Fast forward a few years, I moved to South Dakota and discovered that Linda lives in South Dakota, too. I started reading more of her books that I picked up at the South Dakota Art Museum in Brookings. I started hunting around online for more information and more of her books. Finally, I discovered that she’s just on the other side of the state and she offers writing retreats for women at her ranch.
I was delighted with my discovery!
I emailed her my thousands and thousands of words of stories from three or four voices and multiple generations and she reviewed each line carefully, coaching out gently a structure to our pile of family stories.

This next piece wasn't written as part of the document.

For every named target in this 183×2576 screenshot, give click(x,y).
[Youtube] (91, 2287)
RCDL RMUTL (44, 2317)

It was her guidance that helped put the two books in my voice, with the other characters visiting with me. It was her direction that put the stories into chronological order and confirmed that Jon’s idea for short, easy-reading chapters would suit the audience best.
I met with Linda at a retreat when I was pregnant with Joslyn. I can’t remember if I even knew I was pregnant or not, but I do remember I hated all of the food I packed to eat during the retreat!
As soon as I finish breastfeeding J.D., as a treat and a celebration of being un-latched, I’m planning to travel back to Windbreak House for a second writing retreat.
Here’s what Linda had to say about Sheep, Stetsons & Stockyards: Stories on Surviving Change, a book she helped nurture into existence:
Packed full of rollicking stories, laughter, and history, Sheep, Stetsons & Stockyards will keep you turning pages until you feel as if you’ve been sitting in a worn chair listening to three generations of the author’s family talk about their businesses of raising and selling cattle, sheep and hogs, operating sale barns, and running a western wear store. This is regional history at its best, centered on families in Kansas and Missouri and told by a descendant of these enterprising folks who had a lot of fun while they were trying to make a living for their families. And Sierra, besides being born to this life, married into a family of farmers and cattlemen, so the stories should keep coming. The book is well illustrated with historic photos from the 1940s to modern times.